Il gioco sofistico già presente nel Discorso ingiusto delle Nuvole di Aristofane canzona e sbeffeggia la castità .

Anche nella poesia erotica greca e latina chi ama si appella topicamente agli amori di Zeus. Per esempio nell'VIII idillio di Teocrito il bovaro Dafni canta:"w\ pavter w\ Zeu', ouj movno" hjravsqhn: kai; tu; gunaikofivla"" (vv. 59-60), o padre Zeus, non mi sono innamorato solo io: anche tu sei amante delle donne.

Il Discorso ingiusto delle Nuvole dunque si volge al ragazzo e "lo invita a riflettere come il risolversi per la sophrosyne [9] implichi la rinuncia a tutti i piaceri dell'esistenza. E per giunta sarà indifeso quando, per le "necessità di natura", faccia un passo falso e non sia in grado di difendersi. "Se sei in buoni termini con me, lascia pur libero corso alla natura, salta e ridi, non ritenere nulla biasimevole. Se sei accusato d'adulterio, nega ogni colpa e appellati a  Zeus, che non sapeva tener testa neanche lui ad Eros e alle donne.

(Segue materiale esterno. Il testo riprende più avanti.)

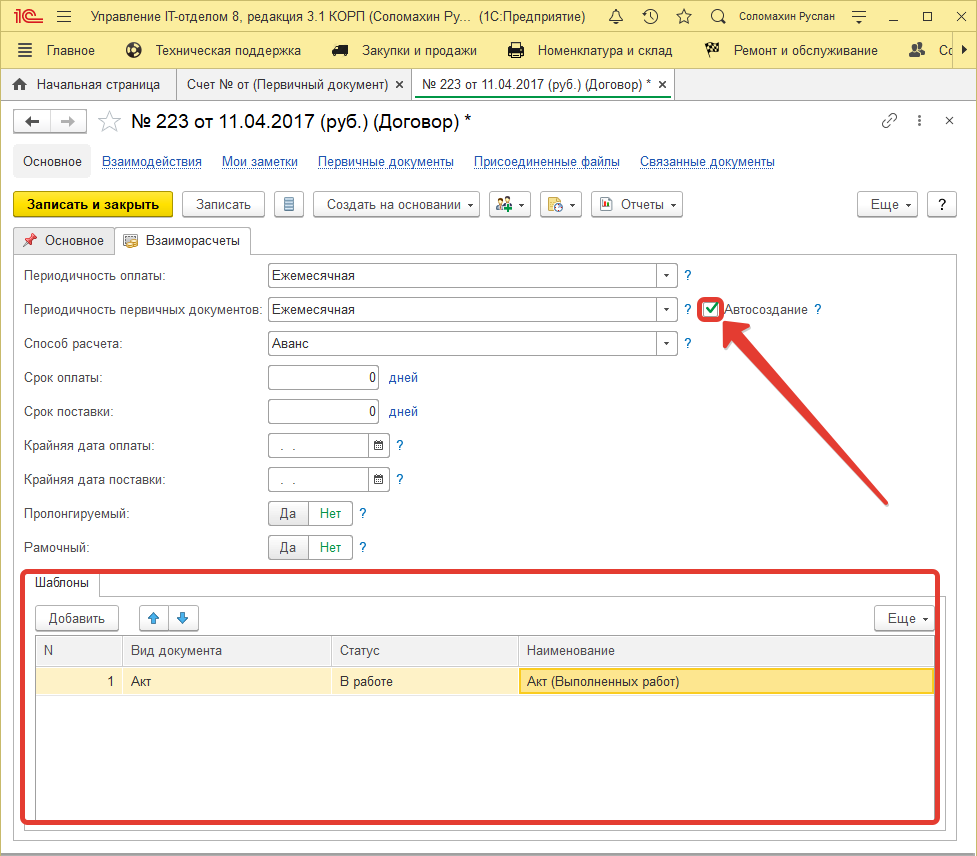Set Пролонгируемый to Да

[x=288, y=514]
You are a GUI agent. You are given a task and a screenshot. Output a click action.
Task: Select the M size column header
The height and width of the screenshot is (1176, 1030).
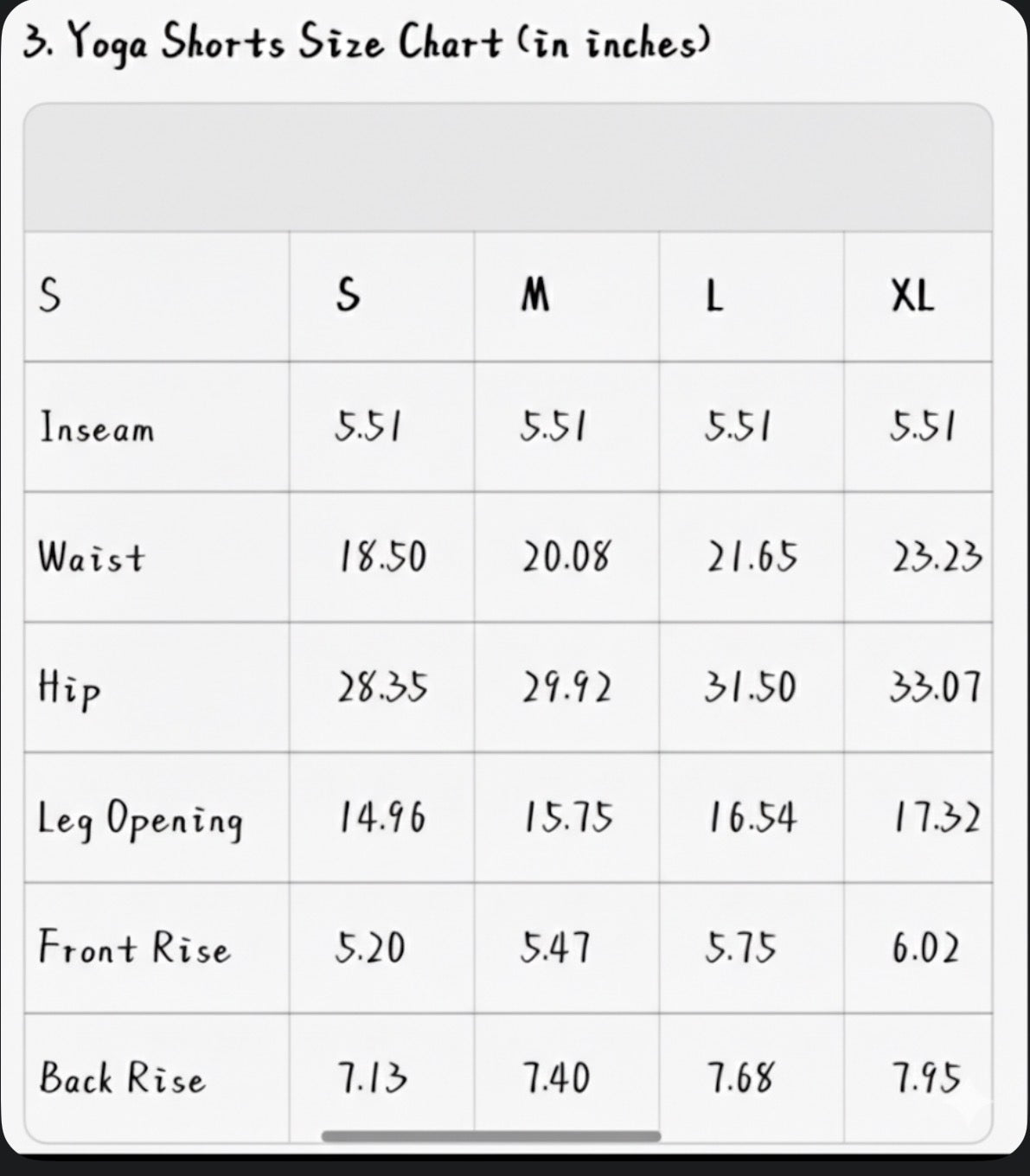[535, 297]
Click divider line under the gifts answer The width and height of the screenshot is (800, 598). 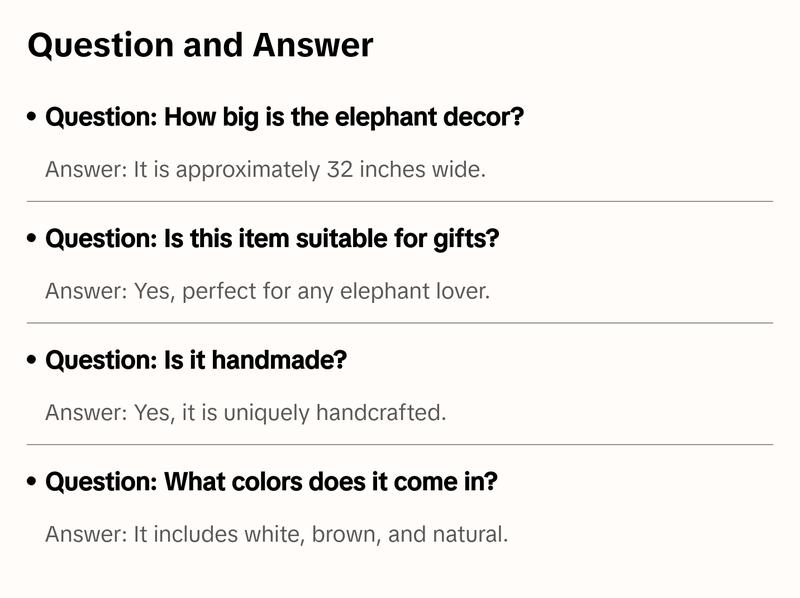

E tu, uomo mortale, come dovresti esser più forte d'un dio?". E' la stessa argomentazione che Euripide attribuisce a Elena nelle Troiane e alla nutrice di Fedra nell'Ippolito . Essa culmina in ciò che il Logos Ingiusto, con la lode della propria morale rilassata, suscita le risa del pubblico e dichiara poi che quanto è praticato dalla gran maggioranza del rispettabilissimo popolo è impossibile sia vizio"[10]. 

 

Ma torniamo a La Penna e al tema della rusticitas :" Non solo le goffe e rozze sabine, ma anche eroine greche fanno le spese della satira contro la rusticitas . Per esempio, sarebbe interessante vedere come vengono trattate nelle opere erotiche di Ovidio Penelope, Andromaca, Tecmessa. Mi limito a un solo esempio: è Penelope stessa a dirci che cosa pensa di lei il suo raffinato ed esperto marito (Her.  I. 77 sg.) : Forsitan et narres quam sit tibi rustica coniunx,/quae tantum lanas non sinat esse rudes " (p. 186), forse a lei[11] racconti quanto sia rozza tua moglie, la quale soltanto alla lana non permette di essere ruvida.      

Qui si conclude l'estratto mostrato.